=== Section Start ===

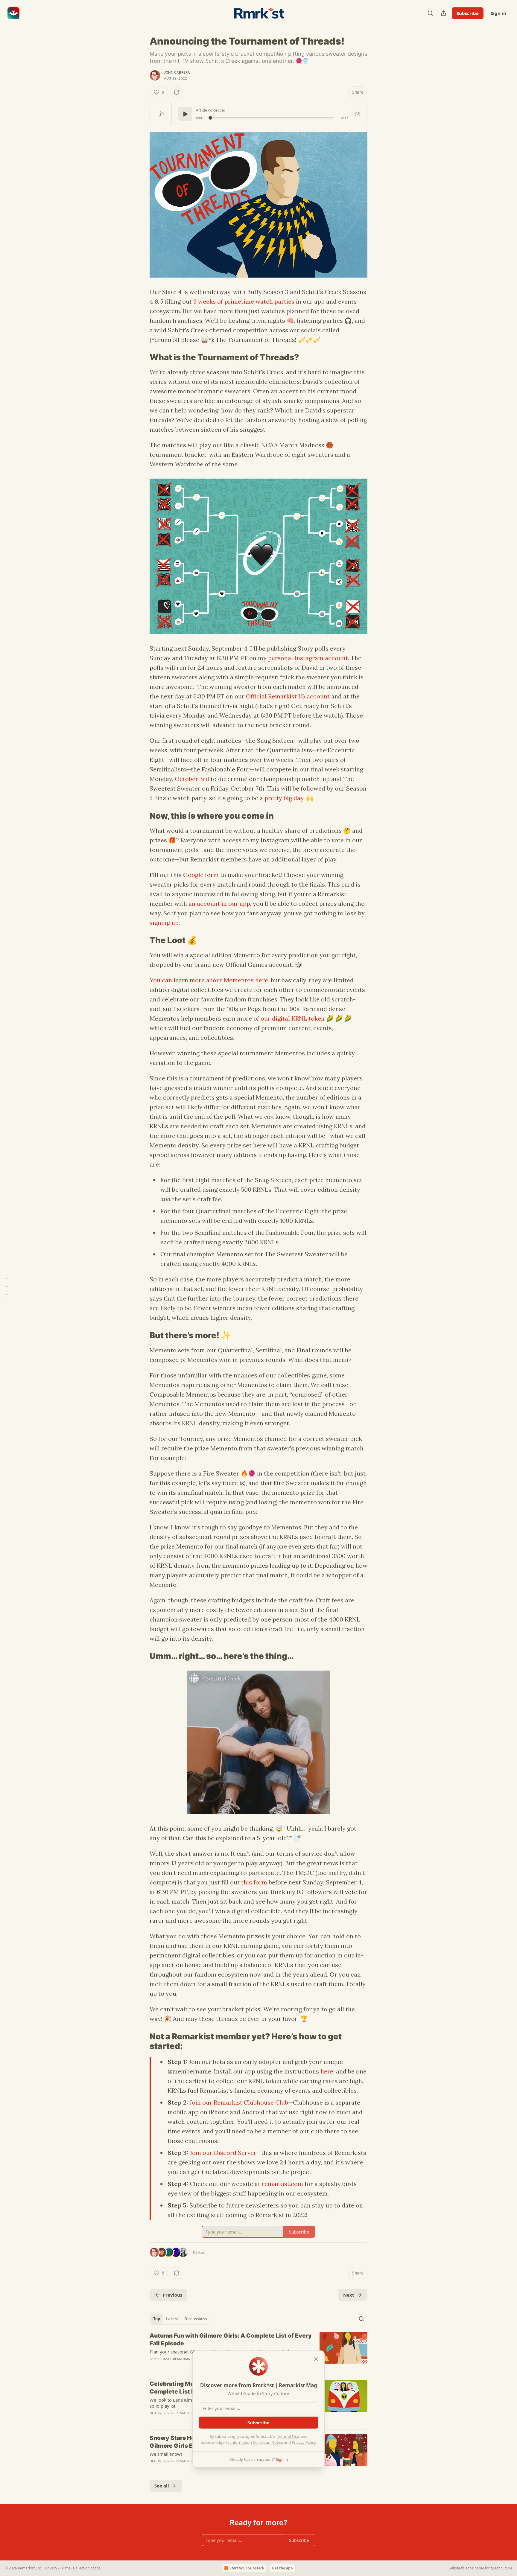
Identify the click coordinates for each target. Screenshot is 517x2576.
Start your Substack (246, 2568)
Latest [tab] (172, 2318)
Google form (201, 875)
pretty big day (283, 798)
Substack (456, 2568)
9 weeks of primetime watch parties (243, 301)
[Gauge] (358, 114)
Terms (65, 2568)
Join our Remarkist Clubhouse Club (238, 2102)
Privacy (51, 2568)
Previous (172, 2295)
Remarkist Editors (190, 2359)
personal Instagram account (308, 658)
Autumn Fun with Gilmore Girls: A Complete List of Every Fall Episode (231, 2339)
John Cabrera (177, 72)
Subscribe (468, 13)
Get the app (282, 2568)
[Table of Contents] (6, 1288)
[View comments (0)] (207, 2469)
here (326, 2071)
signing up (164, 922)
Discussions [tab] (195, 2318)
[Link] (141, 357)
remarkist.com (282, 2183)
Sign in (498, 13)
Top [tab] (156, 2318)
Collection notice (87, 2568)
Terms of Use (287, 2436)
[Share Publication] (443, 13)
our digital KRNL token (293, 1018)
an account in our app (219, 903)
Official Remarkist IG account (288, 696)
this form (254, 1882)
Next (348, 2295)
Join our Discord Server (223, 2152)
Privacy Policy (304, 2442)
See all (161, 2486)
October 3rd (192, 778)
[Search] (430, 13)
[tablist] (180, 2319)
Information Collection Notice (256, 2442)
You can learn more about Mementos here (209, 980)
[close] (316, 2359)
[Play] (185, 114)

=== Section End ===
=== Section Start ===

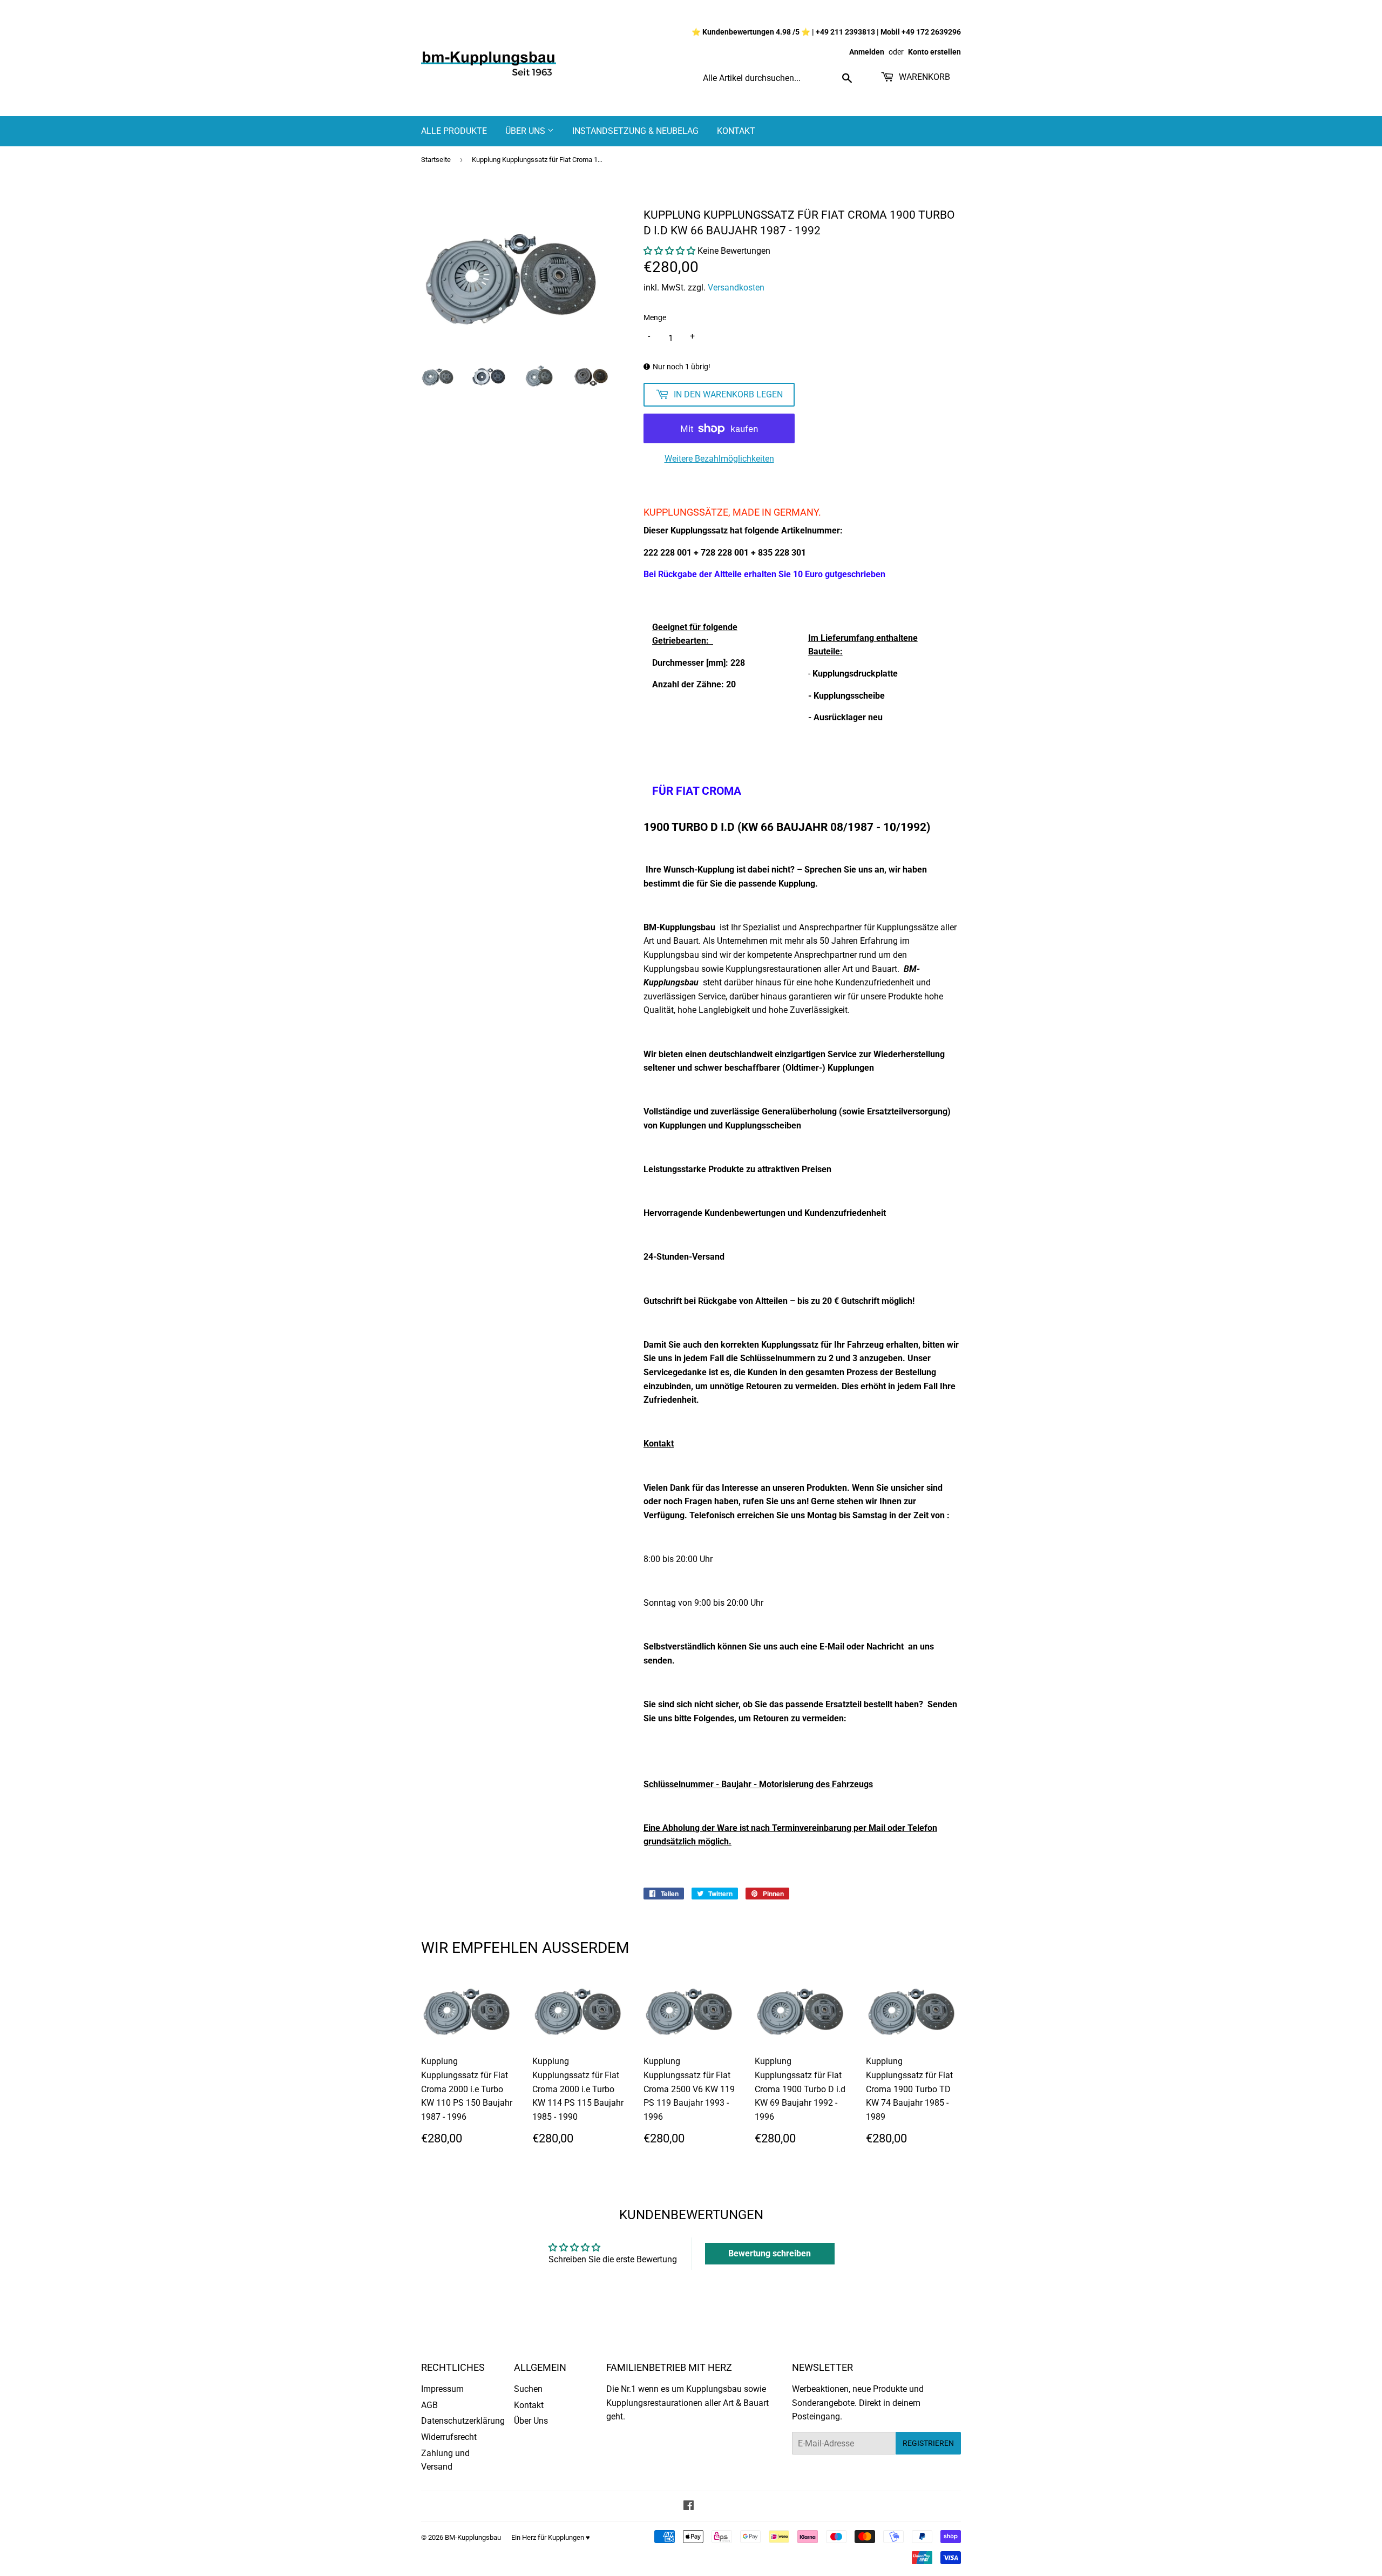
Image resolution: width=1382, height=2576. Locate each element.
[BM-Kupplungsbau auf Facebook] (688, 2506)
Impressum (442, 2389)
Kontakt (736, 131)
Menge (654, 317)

=== Section End ===
=== Section Start ===

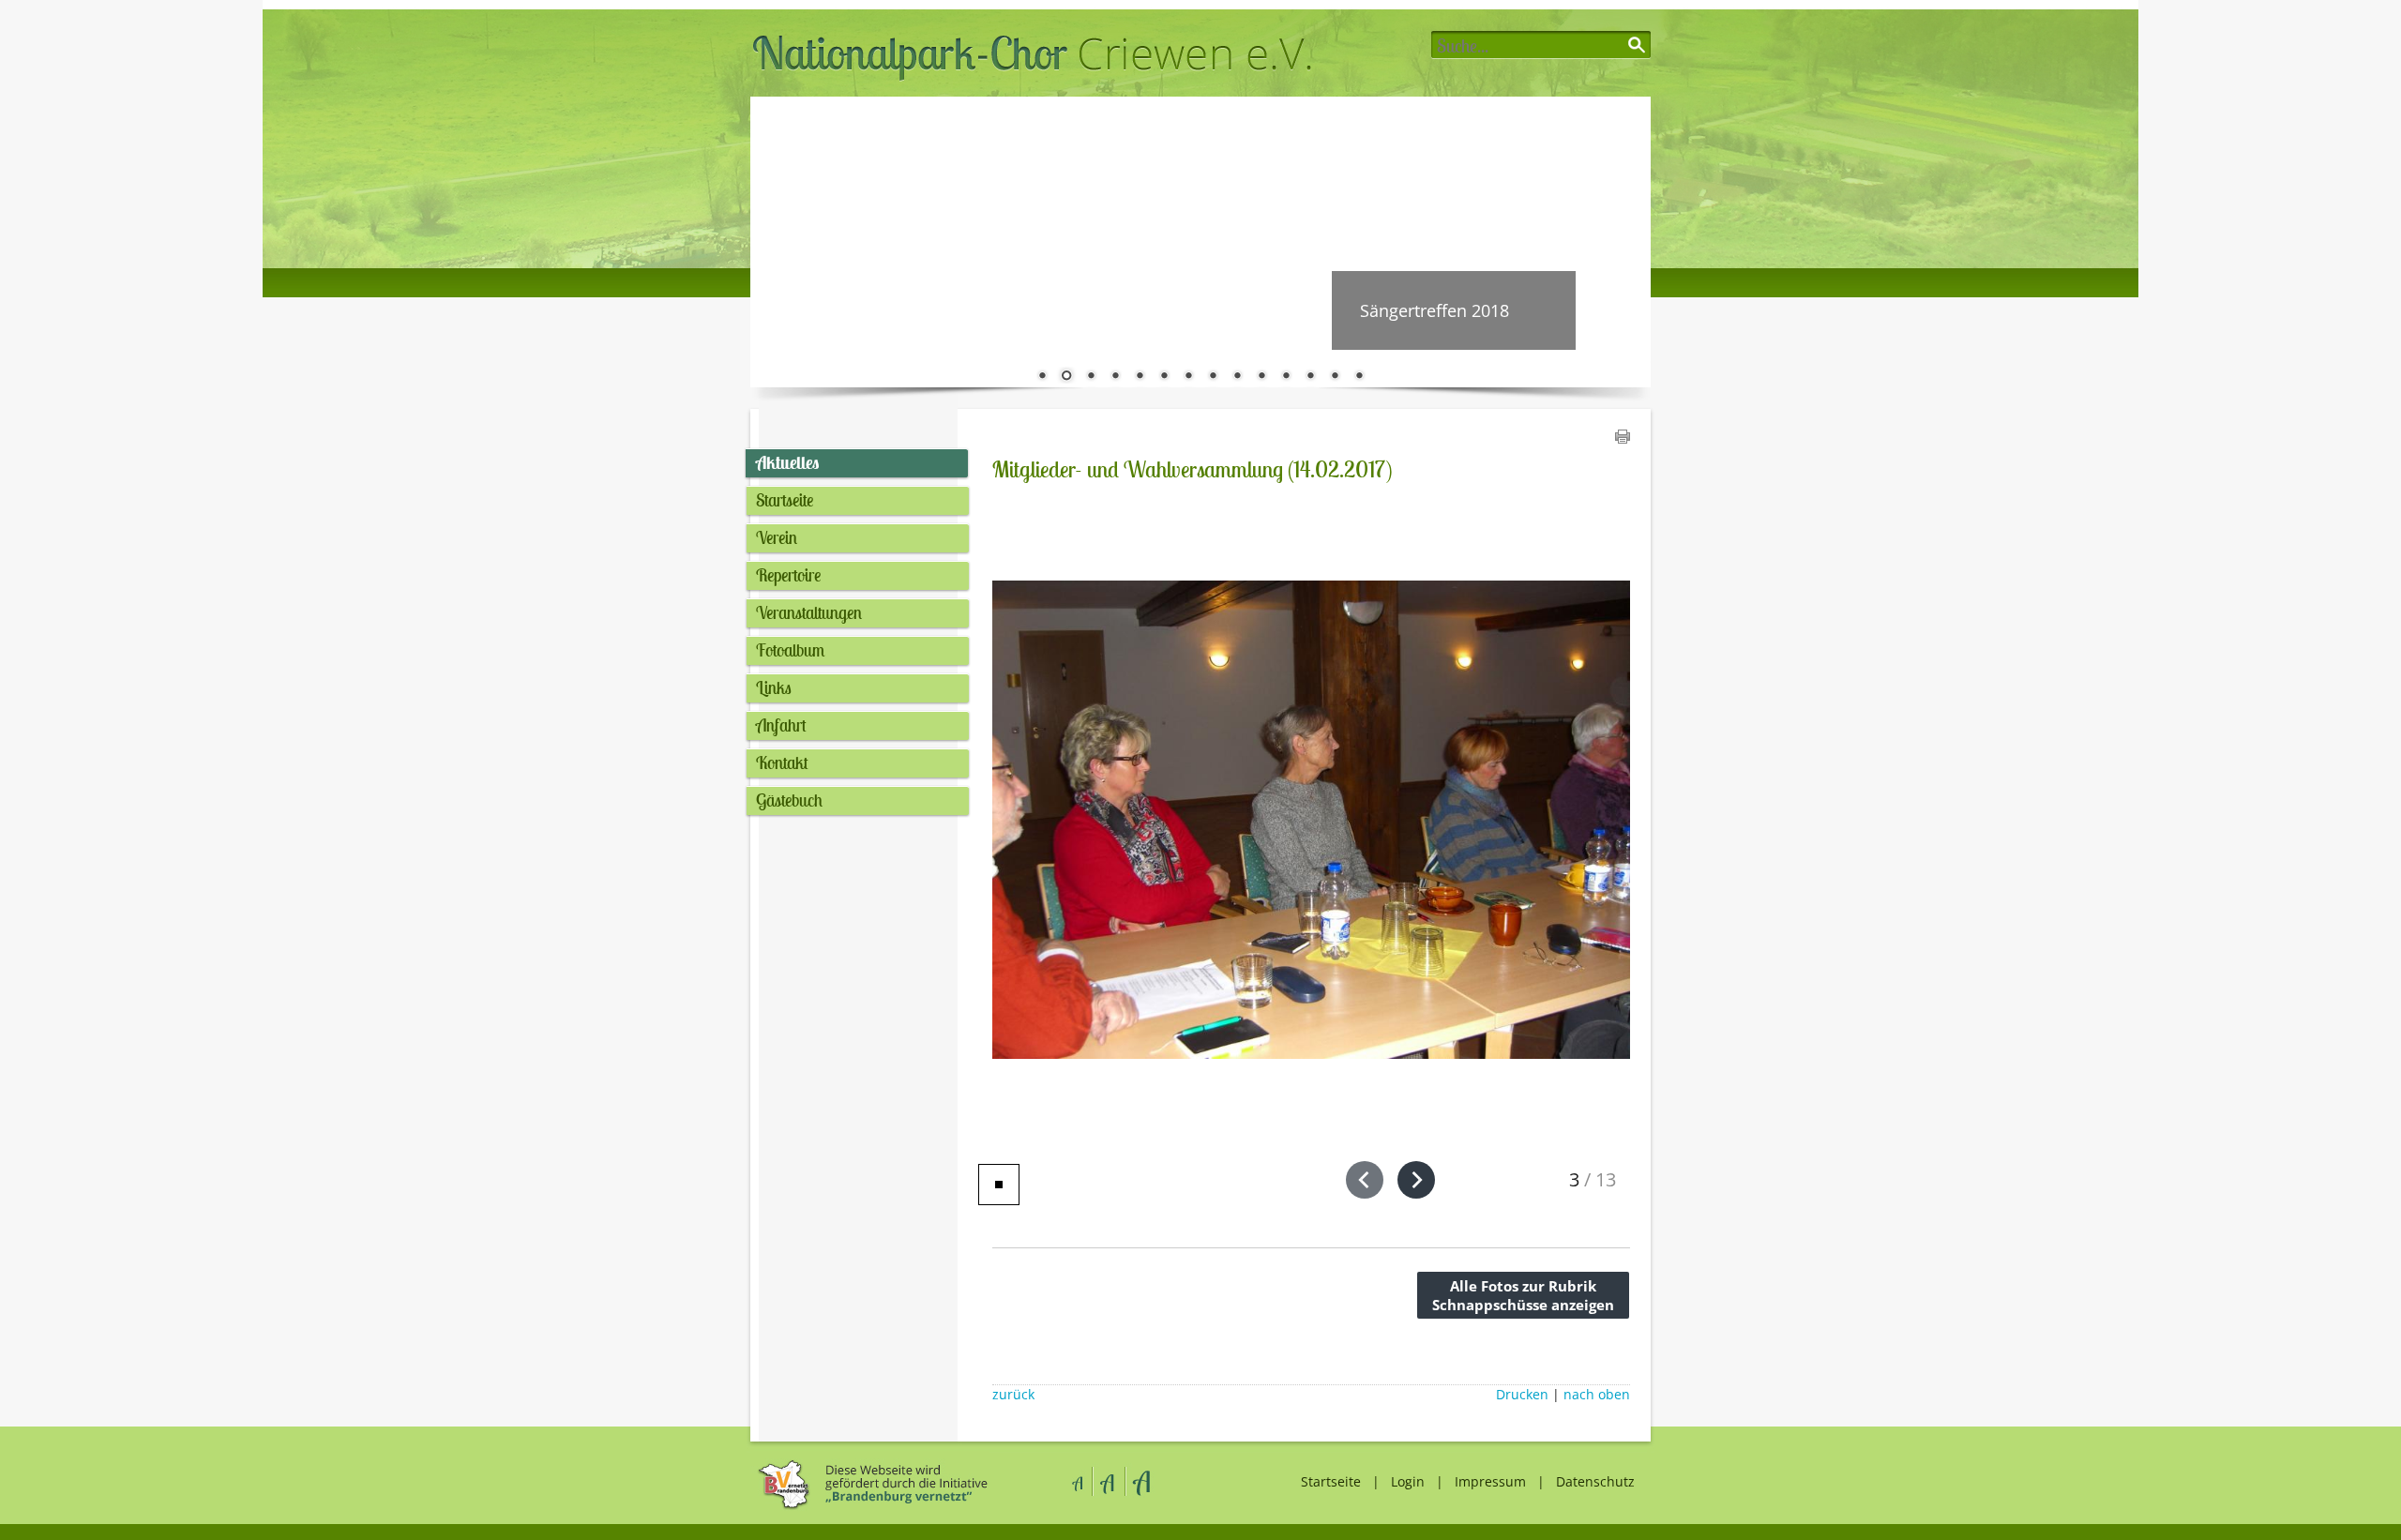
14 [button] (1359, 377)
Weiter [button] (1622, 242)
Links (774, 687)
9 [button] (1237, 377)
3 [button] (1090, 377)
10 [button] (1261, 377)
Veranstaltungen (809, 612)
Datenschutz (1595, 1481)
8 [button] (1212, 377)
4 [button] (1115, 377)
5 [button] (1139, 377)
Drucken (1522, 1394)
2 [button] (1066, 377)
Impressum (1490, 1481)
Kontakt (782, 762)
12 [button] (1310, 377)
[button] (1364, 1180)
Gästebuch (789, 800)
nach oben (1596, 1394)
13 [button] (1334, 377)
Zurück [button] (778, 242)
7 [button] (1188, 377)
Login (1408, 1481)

=== Section End ===

_WHAT TO PRODUCE_
Bring together every line in the entries that holds the string "each".

_PROBLEM SOLUTION_
Identify the click coordinates for each target. Screenshot is 517x2576.
Image resolution: width=1382, height=2576. Locate each element.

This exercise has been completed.